### Extrait du document
>>

La série d’articles “Mettre en place une stratégie de communication transmédia” est en fait le texte d’accompagnement du cours du même nom que je tiens à l’école de la communication à Sciences Po. De quoi donner aux élèves les moyens de revenir sur le cours, d’échanger avec eux et avec tous ceux que ça intéresse.

Et pour aller vite, voilà les présentations du cours :

  1. Why do we need to create engagement on the web
  2. A theoretical approach of engagement

Au commencement était l’engagement

C’est la notion de base, celle qui lance le cours et autour de laquelle il va se développer pour finalement arriver à une stratégie de contenu globale. Les élèves vont devoir créer une marque web et construire les moyens d’engager une communauté autour de cette marque.

La première question est donc : pourquoi est-ce que vous avez besoin d’engagement sur le web (oui, ici le cours se focalise sur le contenu web, mais au fond, le web, n’est qu’une partie de l’engagement qu’une marque doit construire) ?

Tout d’abord, parce que la vie est courte et cela depuis au moins le premier siècle après Jésus Christ. Au moins depuis que Sénèque écrivait à son beau-père dans De la brièveté de la vie que le problème, ce n’est pas que la vie est courte mais qu’il faut savoir se retrouver soi-même, c’est-à-dire, pour vraiment résumé, qu’il faut savoir exploiter ce temps. Et que si il semble court, c’est parce que nous le dépensons mal. Voilà donc la problématique posée : comment faire en sorte de bien dépenser mon temps ; qu’est-ce qui mérite que je perde mon temps ?

#Merci le lien Wikipédia sur la Brièveté de la vie

Ensuite parce que, vérité plus moderne, nos sociétés connaissent une inflation de l’information sans précédent. Que ce soit dans la production ou dans l’accès, nous sommes saturés d’informations parmi lesquelles il faut choisir celle à laquelle nous allons prêter attention. Vérité moderne mais qui rejoint la réflexion de Sénèque dans un même enjeu : nous n’avons que 86.400 secondes par jour.

On pourrait compter en heures et dire 24, on pourrait compter en minutes pour en dénombrer 1.440, mais bon, au fond avec toutes ces sollicitations médiatiques ce n’est qu’en comptant en secondes que l’on peut imaginer toute la difficulté de s’assurer un temps d’attention suffisant pour faire passer son message.

<<

[Lignes d'un jeu de données]

>>

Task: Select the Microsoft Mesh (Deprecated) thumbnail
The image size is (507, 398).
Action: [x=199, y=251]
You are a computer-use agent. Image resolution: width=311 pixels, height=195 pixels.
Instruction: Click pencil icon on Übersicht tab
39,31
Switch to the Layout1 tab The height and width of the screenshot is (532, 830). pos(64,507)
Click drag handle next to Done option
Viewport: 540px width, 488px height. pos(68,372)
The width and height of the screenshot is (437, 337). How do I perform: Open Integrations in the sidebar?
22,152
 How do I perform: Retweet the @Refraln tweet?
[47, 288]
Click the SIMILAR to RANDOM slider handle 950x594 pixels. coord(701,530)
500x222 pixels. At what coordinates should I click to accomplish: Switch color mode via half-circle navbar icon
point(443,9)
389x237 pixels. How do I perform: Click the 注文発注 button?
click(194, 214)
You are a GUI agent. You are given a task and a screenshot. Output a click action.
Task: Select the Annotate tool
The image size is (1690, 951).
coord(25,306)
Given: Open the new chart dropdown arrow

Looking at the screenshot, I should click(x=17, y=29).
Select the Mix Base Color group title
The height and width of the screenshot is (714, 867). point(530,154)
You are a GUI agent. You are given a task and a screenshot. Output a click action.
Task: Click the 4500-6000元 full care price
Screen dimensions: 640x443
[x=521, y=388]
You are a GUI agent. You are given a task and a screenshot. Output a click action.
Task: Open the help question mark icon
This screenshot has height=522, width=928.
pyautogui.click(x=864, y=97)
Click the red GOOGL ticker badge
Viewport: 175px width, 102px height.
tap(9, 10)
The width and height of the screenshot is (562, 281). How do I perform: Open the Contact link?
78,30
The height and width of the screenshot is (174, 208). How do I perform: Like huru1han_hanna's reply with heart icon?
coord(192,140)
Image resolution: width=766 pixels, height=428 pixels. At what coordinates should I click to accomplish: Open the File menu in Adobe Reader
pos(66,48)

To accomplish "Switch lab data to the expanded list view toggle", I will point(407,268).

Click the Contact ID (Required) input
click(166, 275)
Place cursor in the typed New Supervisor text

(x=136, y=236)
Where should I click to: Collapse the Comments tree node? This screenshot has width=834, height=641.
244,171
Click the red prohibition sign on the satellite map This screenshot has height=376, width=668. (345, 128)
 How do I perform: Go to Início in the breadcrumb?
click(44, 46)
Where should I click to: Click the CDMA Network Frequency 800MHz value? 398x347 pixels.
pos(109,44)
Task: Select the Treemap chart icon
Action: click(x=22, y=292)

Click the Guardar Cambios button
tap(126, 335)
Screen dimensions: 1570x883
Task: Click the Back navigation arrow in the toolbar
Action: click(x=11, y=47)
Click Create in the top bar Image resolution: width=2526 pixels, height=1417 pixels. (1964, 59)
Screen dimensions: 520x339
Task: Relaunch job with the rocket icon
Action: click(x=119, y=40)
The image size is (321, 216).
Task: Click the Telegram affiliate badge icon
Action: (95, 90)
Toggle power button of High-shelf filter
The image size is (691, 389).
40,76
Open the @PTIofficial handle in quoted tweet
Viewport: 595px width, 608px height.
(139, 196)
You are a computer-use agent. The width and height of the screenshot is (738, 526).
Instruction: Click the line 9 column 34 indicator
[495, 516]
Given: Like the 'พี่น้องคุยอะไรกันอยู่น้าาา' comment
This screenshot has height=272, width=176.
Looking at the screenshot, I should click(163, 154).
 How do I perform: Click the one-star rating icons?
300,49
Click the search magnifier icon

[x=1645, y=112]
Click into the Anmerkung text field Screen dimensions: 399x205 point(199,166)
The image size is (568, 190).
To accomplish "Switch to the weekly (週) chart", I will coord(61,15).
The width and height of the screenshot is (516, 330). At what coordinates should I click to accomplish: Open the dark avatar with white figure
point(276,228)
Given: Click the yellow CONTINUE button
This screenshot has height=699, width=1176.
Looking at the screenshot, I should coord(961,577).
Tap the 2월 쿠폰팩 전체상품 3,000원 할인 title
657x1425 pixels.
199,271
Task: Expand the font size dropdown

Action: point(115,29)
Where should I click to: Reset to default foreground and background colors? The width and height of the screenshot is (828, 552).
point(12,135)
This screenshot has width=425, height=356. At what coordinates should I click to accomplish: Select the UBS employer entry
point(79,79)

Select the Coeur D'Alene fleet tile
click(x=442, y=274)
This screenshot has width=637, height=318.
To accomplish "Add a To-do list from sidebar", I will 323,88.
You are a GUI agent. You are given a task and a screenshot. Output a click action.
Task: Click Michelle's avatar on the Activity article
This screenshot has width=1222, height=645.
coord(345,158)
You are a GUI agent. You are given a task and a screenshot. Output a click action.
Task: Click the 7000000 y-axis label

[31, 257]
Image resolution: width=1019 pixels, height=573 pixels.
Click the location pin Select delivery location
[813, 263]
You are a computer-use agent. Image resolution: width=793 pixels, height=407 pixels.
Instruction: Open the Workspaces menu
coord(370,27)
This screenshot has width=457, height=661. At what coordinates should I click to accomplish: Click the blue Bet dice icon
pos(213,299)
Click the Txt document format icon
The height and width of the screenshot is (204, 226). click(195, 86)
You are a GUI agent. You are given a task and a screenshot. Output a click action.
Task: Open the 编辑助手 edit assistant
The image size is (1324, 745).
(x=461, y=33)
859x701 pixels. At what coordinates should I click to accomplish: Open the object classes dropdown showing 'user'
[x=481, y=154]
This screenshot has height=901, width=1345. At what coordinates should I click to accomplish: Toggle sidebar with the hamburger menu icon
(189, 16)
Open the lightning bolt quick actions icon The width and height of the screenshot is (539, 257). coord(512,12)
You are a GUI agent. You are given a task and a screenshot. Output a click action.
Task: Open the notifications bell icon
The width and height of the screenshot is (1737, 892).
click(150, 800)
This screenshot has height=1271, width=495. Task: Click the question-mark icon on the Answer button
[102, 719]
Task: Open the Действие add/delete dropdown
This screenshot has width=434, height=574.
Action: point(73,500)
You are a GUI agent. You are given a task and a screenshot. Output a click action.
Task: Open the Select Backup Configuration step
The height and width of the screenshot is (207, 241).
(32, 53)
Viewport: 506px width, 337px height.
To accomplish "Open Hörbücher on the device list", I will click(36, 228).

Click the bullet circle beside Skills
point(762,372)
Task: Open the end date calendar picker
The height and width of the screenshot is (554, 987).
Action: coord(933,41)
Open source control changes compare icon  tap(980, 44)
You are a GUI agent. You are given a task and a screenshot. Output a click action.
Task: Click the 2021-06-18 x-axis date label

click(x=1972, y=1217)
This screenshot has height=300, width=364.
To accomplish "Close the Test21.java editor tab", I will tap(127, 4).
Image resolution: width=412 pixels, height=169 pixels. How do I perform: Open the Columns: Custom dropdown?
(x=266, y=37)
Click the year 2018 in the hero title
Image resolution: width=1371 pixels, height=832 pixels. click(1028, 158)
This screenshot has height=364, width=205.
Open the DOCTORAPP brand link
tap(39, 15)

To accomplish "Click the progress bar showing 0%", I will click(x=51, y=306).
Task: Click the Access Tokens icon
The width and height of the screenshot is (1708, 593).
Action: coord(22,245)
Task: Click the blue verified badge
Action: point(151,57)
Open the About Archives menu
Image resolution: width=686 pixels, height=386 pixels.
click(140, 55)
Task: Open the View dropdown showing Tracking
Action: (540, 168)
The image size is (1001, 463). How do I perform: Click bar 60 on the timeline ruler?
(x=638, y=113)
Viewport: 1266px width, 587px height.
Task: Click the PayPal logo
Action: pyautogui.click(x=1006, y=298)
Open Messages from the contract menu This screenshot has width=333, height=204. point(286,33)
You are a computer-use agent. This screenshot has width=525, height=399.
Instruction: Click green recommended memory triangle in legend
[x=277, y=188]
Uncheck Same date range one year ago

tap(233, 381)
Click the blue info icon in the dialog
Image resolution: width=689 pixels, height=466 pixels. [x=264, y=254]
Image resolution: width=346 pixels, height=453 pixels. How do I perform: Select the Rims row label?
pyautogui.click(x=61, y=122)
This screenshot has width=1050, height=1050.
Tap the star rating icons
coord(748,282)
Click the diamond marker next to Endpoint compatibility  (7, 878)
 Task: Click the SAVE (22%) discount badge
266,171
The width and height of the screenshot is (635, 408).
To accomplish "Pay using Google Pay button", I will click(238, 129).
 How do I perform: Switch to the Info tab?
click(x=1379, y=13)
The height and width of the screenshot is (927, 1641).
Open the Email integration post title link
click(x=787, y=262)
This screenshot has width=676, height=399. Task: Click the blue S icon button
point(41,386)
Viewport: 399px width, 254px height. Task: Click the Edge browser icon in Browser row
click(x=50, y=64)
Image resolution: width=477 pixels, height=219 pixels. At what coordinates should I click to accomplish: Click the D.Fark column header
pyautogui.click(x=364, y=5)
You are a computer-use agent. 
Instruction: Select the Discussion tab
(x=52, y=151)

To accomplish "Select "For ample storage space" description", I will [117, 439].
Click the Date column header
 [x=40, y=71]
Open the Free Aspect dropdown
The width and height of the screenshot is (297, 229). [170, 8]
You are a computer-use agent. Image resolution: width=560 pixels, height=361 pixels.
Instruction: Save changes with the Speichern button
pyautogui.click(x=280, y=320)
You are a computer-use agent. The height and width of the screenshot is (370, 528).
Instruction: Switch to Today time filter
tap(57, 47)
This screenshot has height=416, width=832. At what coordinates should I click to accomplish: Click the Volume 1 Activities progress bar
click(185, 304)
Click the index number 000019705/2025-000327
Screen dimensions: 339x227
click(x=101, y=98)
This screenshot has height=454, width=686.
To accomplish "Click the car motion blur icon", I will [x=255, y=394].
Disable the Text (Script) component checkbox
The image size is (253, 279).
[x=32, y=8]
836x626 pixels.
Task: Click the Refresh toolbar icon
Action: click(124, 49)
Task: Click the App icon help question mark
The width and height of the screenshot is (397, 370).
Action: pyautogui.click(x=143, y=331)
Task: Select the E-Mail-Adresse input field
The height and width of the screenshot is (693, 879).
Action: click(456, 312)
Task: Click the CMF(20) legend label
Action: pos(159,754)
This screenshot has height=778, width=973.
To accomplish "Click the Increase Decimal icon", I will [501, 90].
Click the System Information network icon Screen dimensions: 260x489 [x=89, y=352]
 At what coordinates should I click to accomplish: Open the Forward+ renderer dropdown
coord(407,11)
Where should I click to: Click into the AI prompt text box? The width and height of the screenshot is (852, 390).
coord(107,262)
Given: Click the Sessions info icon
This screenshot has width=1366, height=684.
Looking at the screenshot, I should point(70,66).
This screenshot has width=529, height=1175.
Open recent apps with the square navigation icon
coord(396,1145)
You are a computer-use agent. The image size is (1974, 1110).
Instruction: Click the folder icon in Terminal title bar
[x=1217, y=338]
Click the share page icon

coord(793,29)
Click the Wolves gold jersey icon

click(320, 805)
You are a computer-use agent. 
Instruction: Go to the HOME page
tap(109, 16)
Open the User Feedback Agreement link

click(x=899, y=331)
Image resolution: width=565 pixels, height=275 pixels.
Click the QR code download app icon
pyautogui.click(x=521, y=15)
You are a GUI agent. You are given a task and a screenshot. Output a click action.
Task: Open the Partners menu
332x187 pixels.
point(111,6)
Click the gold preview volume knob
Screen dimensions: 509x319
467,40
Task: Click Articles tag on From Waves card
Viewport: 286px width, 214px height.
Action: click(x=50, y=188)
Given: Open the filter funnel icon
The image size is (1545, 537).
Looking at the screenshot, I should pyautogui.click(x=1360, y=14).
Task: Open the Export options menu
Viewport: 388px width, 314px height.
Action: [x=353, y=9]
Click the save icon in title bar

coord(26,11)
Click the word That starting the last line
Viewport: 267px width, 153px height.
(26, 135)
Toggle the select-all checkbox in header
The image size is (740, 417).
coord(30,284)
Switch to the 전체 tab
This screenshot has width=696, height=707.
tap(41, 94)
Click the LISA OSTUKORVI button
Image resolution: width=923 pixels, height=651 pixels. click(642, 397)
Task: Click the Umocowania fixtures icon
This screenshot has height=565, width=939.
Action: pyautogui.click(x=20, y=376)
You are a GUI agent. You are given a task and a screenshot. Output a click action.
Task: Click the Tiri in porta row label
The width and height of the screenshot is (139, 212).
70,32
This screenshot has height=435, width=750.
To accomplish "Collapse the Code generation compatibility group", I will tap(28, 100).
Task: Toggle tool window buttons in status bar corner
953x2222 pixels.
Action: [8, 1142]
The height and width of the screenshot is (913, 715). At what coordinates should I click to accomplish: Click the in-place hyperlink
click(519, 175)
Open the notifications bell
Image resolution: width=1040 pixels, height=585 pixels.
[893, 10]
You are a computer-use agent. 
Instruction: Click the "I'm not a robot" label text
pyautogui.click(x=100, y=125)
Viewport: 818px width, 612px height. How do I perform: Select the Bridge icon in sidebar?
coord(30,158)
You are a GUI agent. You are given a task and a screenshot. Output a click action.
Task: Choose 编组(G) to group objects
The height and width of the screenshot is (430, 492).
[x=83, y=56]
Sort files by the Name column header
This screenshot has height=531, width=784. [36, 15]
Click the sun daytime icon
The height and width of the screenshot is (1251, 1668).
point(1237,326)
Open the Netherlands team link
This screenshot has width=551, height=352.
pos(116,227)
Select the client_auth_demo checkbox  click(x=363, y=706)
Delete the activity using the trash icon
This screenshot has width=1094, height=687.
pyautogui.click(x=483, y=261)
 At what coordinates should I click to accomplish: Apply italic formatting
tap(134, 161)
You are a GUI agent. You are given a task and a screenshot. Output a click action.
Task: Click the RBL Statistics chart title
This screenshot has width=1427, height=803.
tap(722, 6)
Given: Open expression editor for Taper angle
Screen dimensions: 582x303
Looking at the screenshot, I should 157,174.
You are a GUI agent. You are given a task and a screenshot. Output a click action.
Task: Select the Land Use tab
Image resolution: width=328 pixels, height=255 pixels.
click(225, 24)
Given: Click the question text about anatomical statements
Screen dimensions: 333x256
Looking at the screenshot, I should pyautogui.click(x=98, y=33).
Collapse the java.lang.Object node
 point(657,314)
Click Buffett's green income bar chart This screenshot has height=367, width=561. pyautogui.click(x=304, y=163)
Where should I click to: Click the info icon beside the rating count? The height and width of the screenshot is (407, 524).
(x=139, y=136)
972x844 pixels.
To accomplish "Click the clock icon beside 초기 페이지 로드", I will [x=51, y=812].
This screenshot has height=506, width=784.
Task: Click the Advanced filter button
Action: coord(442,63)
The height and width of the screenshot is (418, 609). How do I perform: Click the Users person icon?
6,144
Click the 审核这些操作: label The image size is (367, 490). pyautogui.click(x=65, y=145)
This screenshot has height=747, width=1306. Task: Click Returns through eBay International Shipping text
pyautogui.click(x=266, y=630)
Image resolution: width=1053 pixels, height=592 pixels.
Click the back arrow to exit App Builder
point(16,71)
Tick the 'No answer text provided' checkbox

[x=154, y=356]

<<

### Exercice proposé 1
Reproduisez fidèlement le passage de l'extrait sur la stratégie de communication transmédia qui s'ouvre sur les mots contenant "La série d’articles" et se clôt sur "de cette marque.".
### Exercice proposé 2
D'après l'extrait sur la stratégie de communication transmédia, dans quelle école le cours du même nom est-il donné ?

### Réponse rédigée 1
La série d’articles “Mettre en place une stratégie de communication transmédia” est en fait le texte d’accompagnement du cours du même nom que je tiens à l’école de la communication à Sciences Po. De quoi donner aux élèves les moyens de revenir sur le cours, d’échanger avec eux et avec tous ceux que ça intéresse.

Et pour aller vite, voilà les présentations du cours :

  1. Why do we need to create engagement on the web
  2. A theoretical approach of engagement

Au commencement était l’engagement

C’est la notion de base, celle qui lance le cours et autour de laquelle il va se développer pour finalement arriver à une stratégie de contenu globale. Les élèves vont devoir créer une marque web et construire les moyens d’engager une communauté autour de cette marque.

### Réponse rédigée 2
À l'école de la communication à Sciences Po.